We readily accept that we can’t drive a car without oil or gas, or even a driver’s license, registration and insurance. It’s the same when we expect something from ourselves that doesn’t exist, or when we undervalue the truth that we know about ourselves. When we disconnect and begin sputtering through life, we impede our ability to achieve our goals.
We cannot always immediately pinpoint why we feel disconnected. But there is a solution—if you’re willing to do the work. There is a proven way to create meaningful, lasting, transformative change, and it starts with resolving unresolved childhood memories, unlearning early learning patterns and reprogramming the thinking and behaviors we’ve picked up along the road of life.
Where our beliefs begin
As children, we are told bedtime stories of people performing great feats of supernatural strength, knights in shining armor riding horseback, pumpkins turning into carriages and talking frogs. They are stories of good versus evil to remind us of the rewards of beneficial behavior. We tell stories to make sense of the world. Since there is no escape from life’s negative or painful experiences, we form certain curious beliefs about ourselves to help understand what’s happening around us and how to get our needs met. So much of what happens in our early years is unconscious and involuntary, so we as humans have developed a set of survival skills to fill in the gaps that our parents or primary caregivers couldn’t, or didn’t, explain to us.
“The soul is a recorder of all memories,” said Transformational Guide Jaime B. Haas, who has developed a proven method for silencing the inner critical voice so you can finally break free from negative thoughts and limiting beliefs. “The subconscious mind holds on to messages that were told to you as a child that you not only held on to but created a belief system that you shaped your life around to make sense of the world.”

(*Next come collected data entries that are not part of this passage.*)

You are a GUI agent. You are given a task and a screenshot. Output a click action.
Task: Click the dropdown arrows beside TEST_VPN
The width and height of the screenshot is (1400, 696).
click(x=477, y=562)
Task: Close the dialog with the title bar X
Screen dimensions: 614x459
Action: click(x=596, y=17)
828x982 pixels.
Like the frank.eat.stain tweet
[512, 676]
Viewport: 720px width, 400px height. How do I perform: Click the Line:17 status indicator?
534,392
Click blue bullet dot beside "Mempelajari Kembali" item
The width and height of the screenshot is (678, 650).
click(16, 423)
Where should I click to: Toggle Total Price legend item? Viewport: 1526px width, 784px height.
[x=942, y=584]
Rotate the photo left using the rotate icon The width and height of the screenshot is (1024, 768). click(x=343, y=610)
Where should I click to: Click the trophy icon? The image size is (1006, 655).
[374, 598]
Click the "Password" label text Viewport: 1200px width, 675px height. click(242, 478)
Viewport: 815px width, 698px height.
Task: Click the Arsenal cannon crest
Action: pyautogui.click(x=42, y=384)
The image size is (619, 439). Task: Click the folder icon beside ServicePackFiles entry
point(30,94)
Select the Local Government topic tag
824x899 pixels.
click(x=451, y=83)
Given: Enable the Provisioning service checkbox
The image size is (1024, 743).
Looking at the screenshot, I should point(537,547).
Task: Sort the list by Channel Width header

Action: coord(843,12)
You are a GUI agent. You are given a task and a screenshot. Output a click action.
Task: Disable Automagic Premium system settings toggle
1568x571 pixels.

According to Haas, much of our early learning patterns are layered with assumptions and messages that have been reinforced over time.
“The key to personal growth is to stop placing our well-being on external factors and deal with the core wounds that inform our limiting, negative, fear-based beliefs,” she said. “It’s critical to find the painful, harmful thought patterns and behaviors from years of programming and painful experiences. It is in the process of identifying exactly what you are thinking and doing and deciding to take action that the greatest change and healing starts to happen in your life.”
The great transformation
Each of us is presented with invitations to keep growing. The battle is if we choose to accept them. We are constantly being presented with situations that we don’t want or don’t make us feel good or whole. We either turn it against ourselves, against others or we awaken to the opportunity to change.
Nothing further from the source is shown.